WHAT IS BEING ASKED:
Output the records below verbatim, minus the pictures.
___ INPUT RECORDS
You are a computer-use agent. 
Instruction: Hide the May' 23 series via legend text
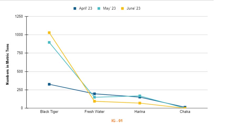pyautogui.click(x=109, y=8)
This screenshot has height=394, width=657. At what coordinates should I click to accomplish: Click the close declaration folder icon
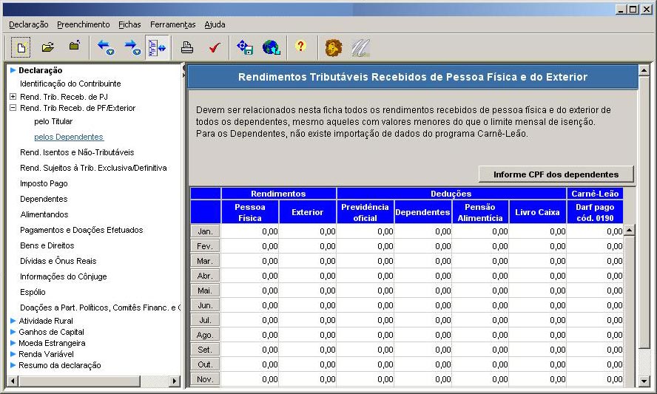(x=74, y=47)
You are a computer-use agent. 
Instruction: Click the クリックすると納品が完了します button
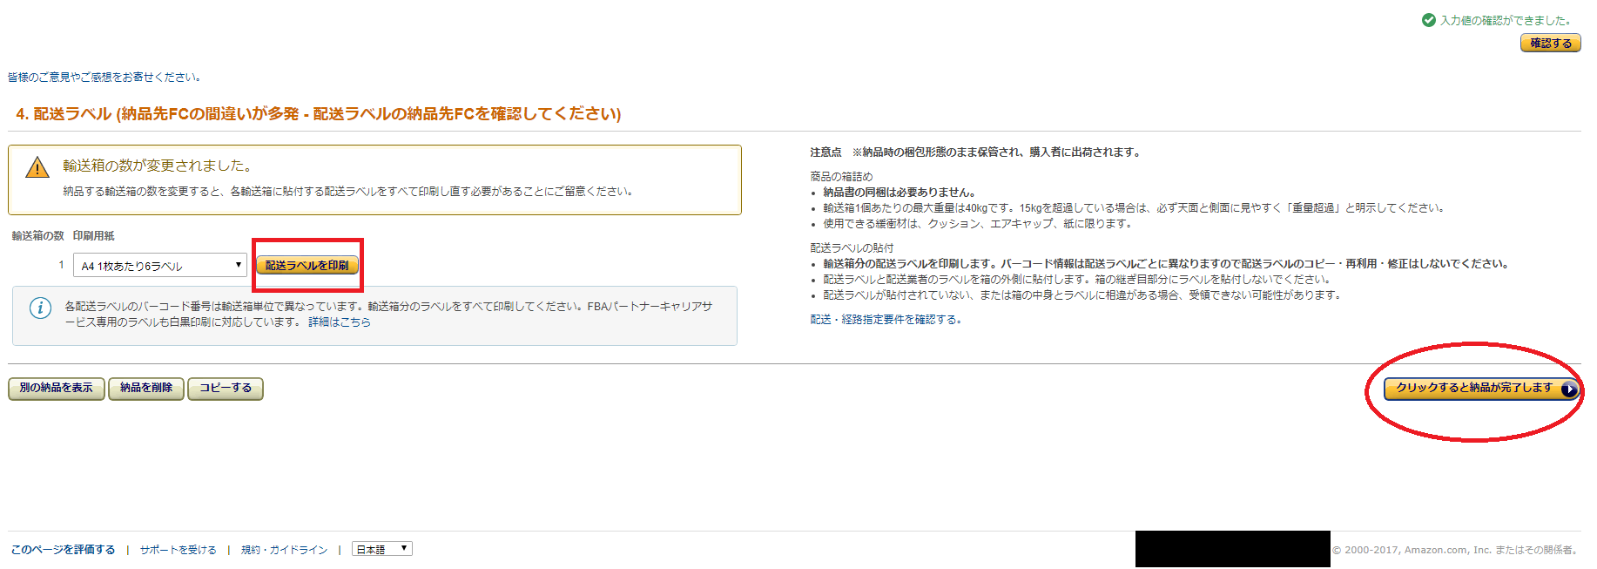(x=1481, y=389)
______
OUTPUT OF THE TASK:
You are a computer-use agent. 
Instruction: Hide the May' 23 series via legend text
pyautogui.click(x=109, y=8)
This screenshot has height=394, width=657. At what coordinates should I click to accomplish: Click the close declaration folder icon
(x=74, y=47)
You are a computer-use agent. 
Instruction: Click the クリックすると納品が完了します button
(x=1481, y=389)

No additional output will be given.